Le elevate temperature estive stanno mettendo alla prova anche il trasporto pubblico elettrico. A Roma, Atac ha attivato un monitoraggio specifico per i propri bus elettrici dopo aver registrato un aumento dei consumi energetici dovuto all’utilizzo intensivo dell’aria condizionata. L’obiettivo è evitare interruzioni del servizio e garantire la continuità delle corse anche nelle giornate più calde.

La misura riguarda gli autobus Iveco E-Way Full Electric, impiegati sulle linee della Capitale, e arriva dopo alcune situazioni nelle quali alcune vetture hanno dovuto rientrare anticipatamente nei depositi per la riduzione dell’autonomia residua.

Nuove procedure per monitorare l’autonomia

Da alcuni giorni gli autisti sono tenuti a comunicare alla sala operativa quando il livello di carica della batteria destinata alla trazione scende sotto il 30%. Oltre alla percentuale residua, i conducenti devono segnalare anche l’autonomia indicata dal computer di bordo e il numero di corse ancora da effettuare.

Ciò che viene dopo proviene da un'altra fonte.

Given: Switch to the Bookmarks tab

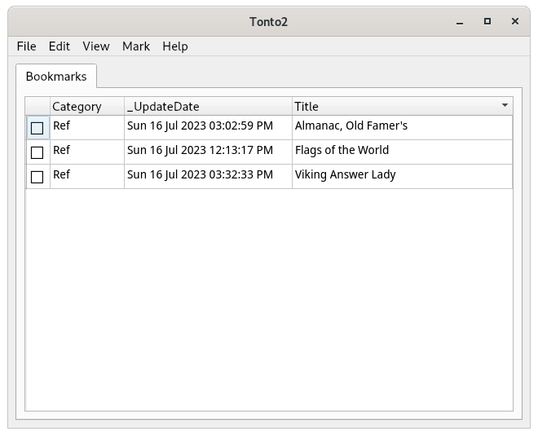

Queste informazioni consentono alla centrale operativa di valutare rapidamente se far proseguire il servizio, predisporre un mezzo sostitutivo oppure richiamare il veicolo in deposito per la ricarica, riducendo il rischio di cancellazioni improvvise delle corse. L’obiettivo è mantenere regolare il servizio senza compromettere l’affidabilità della flotta elettrica.